Guest Commentary: Cablevision shouldn’t play ball on YES terms

Apr 29, 2002  •  Post A Comment

It has been reported that YES, the cable sports network, has hired Uber-lawyer and Microsoft slayer David Boies to sue Cablevision for alleged antitrust violations. If so, this development surely will rank as one of the most delicious ironies of an already irony-rich time.
For YES is, of course, the monopoly holder of local television rights to the New York Yankees baseball team. The Yankees themselves can be viewed as either a regional monopolistic franchisee of American League baseball or, along with the New York Mets, a duopoly franchisee of Major League Baseball. In the best tradition of monopolists everywhere, YES is trying to cram the highest license fee of any cable programming service anywhere down the throats of New York-area cable and satellite operators. And this is the truly wonderful part: YES is insisting that its service be carried on the basic tier and its exorbitant fee paid by each and every cable and satellite subscriber in the New York area, whether or not they actually want or watch the service.
Cablevision, alone among New York-area cable and satellite operators, is resisting YES’s outrageously anti-consumer demand. The company has agreed to carry YES, but only as a pay service for subscribers who actually want it. YES is insisting, however, that Cablevision withhold from consumers the 40 or more most popular programming services, including ABC, CBS, NBC, Fox, Fox News, CNN, MSNBC, CNBC, the History Channel, Discovery, Lifetime, MTV, USA, Bravo, A&E and many others, unless those consumers also buy YES.
Outrageous you say? Isn’t it in fact illegal under the antitrust laws for a monopolist to require consumers who want one product to buy another along with it? Haven’t the courts time after time over the years declared these so-called “tying” arrangements to be antitrust violations? And isn’t the consumer injury particularly flagrant in this case, where YES would consider itself wildly successful if, on average, only one out of every 20 cable viewers actually watched its service? Now remind me, which side of this dispute has hired David Boies?
Almost since the inception of cable, virtually every subscriber has been denied the ability to choose and pay for only those programming services they actually want. Instead, they must pay for dozens of channels they never watch and even those they hate. Wrestling fans must pay for ballet and ballet fans must pay for wrestling; music video devotees must pay for (multiple) classic movie channels and vice versa.
How did this happen, you ask? Well it could only have happened, of course, in a world in which the distributor, originally cable, was also a monopoly. Consumers simply had no choice. If they wanted to watch the Animal Channel, they would also have to buy, if not watch, the animals of WWF.

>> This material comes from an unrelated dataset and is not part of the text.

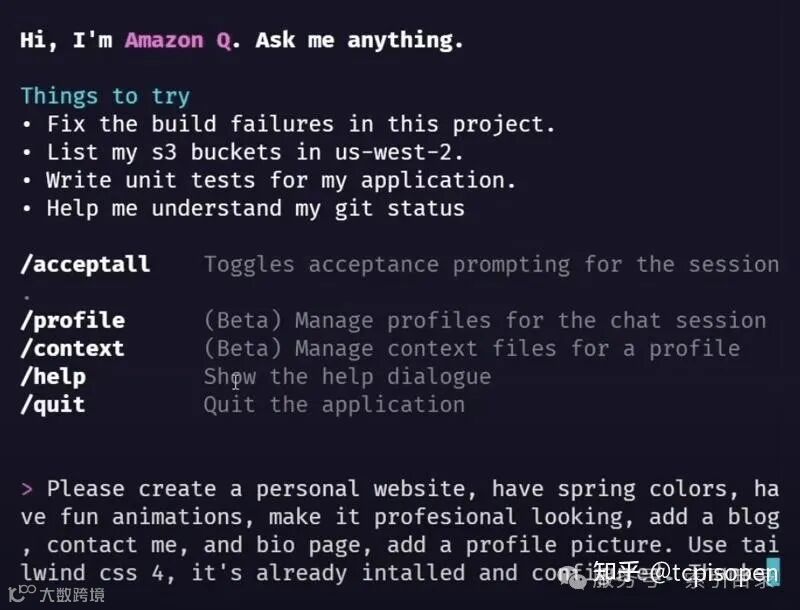The width and height of the screenshot is (800, 610).
Task: Select the "Things to try" heading
Action: click(x=105, y=96)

The monopoly cable operators for the most part saw this as a way to increase their profits. And perhaps in the beginning, it was providing an incentive-let’s be clear, a subsidy-for program developers to produce new cable-only products, an additional cost which could be passed on to consumers.
But the days when those benefits exceeded the costs to consumers, if they ever existed, are long over. If it wasn’t clear at the beginning where this path led, it should be clear now: The subsidies go to giant programming combines and giant cable companies. The tying arrangement reflected in the basic tier surely is an important reason cable rates have exceeded inflation for as long as anyone can remember. It is also part of the reason why the Yankees’ payroll is approaching $150 million, a figure which should shock the conscience of even the most devout market capitalist.
From the beginning, however, there have been prescient operators who saw that ultimately consumers would be far better served by so-called a la carte pricing and the ability to pick and choose just those channels they wanted. Cablevision was one of the few operators that was both smart enough and courageous enough to express these libertarian sentiments. Alas, Cablevision caved to the industry practice and, when it became the owner of its own local sports channels, took advantage of the same anti-consumer concept. Now it has the opportunity for redemption.
As an employee of a company that owns local broadcast stations, I have my own reasons for wanting to end the concept of the basic tier. By tying niche cable services to broadcast stations through the basic tier, cable has been successfully sucking the blood out of local stations and their networks and increasingly relegating high-cost programming exclusively to subscriber-based services. Evidence of this pernicious trend abounds but surely includes the proliferation of low-cost reality programming in prime time and NBC’s decision essentially to abandon the NBA and virtually all major sports other than the Olympics (which it can amortize over multiple cable networks). Some of this network proliferation and migration to pay services is properly the result of real consumer demand. But some of it is clearly the result of coercing consumers who would rather spend their hard-earned dollars on the programming they do watch (or something else altogether) and not on another 30 or 40 or 50 cable channels they rarely if ever watch.
Sen. McCain has it right. It is indeed “logical” to let people “select from a menu as to what they want to pay for and view.” Here’s hoping that Cablevision wins one for all the viewers in New York.
Greg Schmidt is VP, new development, and general counsel for LIN Television Corp.